- PROMPT: Count every line in the data below where the word "Jump" appears, then state only that count.

- RECORDED DATA:
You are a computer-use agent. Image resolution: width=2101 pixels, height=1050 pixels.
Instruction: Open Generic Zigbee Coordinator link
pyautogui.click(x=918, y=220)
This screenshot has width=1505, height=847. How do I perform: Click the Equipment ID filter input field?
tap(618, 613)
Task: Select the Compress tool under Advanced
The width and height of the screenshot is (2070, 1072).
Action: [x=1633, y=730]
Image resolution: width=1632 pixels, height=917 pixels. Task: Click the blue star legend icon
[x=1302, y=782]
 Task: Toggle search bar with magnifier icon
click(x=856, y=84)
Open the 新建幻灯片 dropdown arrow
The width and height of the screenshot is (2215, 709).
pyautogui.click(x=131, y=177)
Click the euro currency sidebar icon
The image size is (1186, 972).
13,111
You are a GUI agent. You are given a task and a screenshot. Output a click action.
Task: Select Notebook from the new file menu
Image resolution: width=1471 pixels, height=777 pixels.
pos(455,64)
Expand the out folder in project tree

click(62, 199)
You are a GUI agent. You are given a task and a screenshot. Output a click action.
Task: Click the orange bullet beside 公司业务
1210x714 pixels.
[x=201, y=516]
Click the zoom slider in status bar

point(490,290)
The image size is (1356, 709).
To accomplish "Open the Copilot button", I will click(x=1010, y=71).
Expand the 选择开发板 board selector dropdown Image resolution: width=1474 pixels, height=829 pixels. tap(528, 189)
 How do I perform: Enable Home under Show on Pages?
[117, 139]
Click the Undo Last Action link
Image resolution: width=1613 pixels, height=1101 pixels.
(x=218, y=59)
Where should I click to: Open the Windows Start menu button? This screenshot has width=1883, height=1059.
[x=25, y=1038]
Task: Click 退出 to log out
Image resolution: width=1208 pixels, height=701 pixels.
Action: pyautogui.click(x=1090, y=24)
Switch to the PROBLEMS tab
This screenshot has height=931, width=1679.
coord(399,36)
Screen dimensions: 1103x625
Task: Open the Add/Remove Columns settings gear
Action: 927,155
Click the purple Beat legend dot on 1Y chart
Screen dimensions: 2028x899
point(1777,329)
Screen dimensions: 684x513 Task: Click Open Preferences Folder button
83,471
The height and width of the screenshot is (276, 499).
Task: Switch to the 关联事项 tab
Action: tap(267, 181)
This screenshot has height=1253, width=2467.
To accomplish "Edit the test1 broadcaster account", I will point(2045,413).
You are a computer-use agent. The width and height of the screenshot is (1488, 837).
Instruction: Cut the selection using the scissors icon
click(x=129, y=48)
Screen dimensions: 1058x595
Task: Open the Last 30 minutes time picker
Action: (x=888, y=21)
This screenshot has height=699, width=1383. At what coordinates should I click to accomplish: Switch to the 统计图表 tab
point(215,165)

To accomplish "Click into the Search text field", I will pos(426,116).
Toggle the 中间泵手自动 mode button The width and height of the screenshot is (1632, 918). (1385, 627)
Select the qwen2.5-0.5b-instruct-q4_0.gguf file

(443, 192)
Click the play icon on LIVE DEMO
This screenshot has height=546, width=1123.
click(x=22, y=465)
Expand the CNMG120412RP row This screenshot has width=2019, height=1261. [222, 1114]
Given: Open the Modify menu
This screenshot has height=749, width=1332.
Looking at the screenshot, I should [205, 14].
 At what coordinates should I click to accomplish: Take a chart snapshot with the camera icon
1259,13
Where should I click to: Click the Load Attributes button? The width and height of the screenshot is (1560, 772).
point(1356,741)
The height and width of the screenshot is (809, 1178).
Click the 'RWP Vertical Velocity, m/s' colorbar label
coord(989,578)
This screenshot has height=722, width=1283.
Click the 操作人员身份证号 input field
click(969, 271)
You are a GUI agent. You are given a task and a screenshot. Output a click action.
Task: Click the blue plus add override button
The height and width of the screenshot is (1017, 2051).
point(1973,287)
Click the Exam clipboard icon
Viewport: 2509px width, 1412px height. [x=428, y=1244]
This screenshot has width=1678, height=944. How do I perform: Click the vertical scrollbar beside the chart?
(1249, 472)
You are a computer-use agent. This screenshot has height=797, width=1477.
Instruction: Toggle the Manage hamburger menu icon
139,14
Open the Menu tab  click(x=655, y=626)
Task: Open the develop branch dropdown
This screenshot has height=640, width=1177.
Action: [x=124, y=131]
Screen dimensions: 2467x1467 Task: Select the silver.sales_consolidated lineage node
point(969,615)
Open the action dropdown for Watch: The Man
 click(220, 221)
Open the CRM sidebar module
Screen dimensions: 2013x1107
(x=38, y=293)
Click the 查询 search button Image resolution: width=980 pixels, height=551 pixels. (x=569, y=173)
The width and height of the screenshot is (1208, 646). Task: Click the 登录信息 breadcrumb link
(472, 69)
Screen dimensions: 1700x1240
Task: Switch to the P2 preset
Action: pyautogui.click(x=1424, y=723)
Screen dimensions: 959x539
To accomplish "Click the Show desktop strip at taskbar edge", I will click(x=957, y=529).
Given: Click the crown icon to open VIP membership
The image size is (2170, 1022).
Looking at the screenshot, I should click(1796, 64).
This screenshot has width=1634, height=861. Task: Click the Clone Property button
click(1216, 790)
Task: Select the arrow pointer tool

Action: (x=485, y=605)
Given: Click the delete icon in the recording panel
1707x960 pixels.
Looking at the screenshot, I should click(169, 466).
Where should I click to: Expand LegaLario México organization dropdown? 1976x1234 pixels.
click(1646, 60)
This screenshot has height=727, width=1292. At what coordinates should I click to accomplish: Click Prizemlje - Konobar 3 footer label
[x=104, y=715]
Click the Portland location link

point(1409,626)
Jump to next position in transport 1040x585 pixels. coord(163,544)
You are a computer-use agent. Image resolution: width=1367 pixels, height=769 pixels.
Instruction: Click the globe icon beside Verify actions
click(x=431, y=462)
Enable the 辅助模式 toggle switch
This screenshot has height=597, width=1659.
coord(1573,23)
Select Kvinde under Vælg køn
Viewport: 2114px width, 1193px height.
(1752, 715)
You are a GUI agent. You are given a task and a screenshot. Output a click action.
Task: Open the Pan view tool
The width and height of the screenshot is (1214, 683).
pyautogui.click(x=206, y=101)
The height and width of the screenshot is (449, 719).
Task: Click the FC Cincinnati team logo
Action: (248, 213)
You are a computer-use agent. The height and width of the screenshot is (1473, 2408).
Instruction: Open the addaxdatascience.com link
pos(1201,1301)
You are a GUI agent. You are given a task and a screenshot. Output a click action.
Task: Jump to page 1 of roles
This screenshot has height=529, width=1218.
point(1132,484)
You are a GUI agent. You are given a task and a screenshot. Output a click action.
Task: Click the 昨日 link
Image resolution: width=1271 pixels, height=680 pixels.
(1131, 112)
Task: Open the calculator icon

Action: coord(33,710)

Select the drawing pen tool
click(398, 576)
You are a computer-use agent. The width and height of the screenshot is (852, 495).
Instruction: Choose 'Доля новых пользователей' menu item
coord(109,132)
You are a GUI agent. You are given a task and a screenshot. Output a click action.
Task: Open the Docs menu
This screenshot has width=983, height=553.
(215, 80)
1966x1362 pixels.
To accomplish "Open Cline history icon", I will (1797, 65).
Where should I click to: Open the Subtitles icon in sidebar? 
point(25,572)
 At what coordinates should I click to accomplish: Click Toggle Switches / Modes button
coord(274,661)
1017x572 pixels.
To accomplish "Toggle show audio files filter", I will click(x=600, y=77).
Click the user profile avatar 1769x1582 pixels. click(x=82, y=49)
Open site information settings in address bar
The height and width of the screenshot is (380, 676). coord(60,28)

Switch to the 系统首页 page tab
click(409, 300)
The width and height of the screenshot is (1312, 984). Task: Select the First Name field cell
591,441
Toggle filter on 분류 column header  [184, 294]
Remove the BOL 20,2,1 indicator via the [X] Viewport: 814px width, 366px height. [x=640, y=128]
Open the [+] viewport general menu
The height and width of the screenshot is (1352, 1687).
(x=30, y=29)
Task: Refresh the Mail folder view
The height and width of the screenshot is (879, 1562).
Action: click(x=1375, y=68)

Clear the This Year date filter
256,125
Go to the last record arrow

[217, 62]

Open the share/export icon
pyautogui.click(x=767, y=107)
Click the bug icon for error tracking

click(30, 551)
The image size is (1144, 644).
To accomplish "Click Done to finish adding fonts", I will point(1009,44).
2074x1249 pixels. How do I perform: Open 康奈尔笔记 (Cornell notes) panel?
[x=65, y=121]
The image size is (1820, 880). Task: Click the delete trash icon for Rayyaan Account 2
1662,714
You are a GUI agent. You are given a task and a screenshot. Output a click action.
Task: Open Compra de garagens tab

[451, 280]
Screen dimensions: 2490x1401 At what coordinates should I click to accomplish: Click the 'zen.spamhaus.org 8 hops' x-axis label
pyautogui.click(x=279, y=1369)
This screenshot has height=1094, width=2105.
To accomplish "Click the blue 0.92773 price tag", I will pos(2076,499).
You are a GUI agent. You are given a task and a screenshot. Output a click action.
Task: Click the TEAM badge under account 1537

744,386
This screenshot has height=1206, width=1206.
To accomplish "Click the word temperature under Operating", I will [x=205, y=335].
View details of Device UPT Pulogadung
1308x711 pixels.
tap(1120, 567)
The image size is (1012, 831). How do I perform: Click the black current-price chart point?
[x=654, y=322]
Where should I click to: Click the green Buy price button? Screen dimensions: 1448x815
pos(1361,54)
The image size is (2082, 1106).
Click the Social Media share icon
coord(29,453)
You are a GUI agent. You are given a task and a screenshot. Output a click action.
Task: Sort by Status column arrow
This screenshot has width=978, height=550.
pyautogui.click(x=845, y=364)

- SOLVED PROBLEM: 2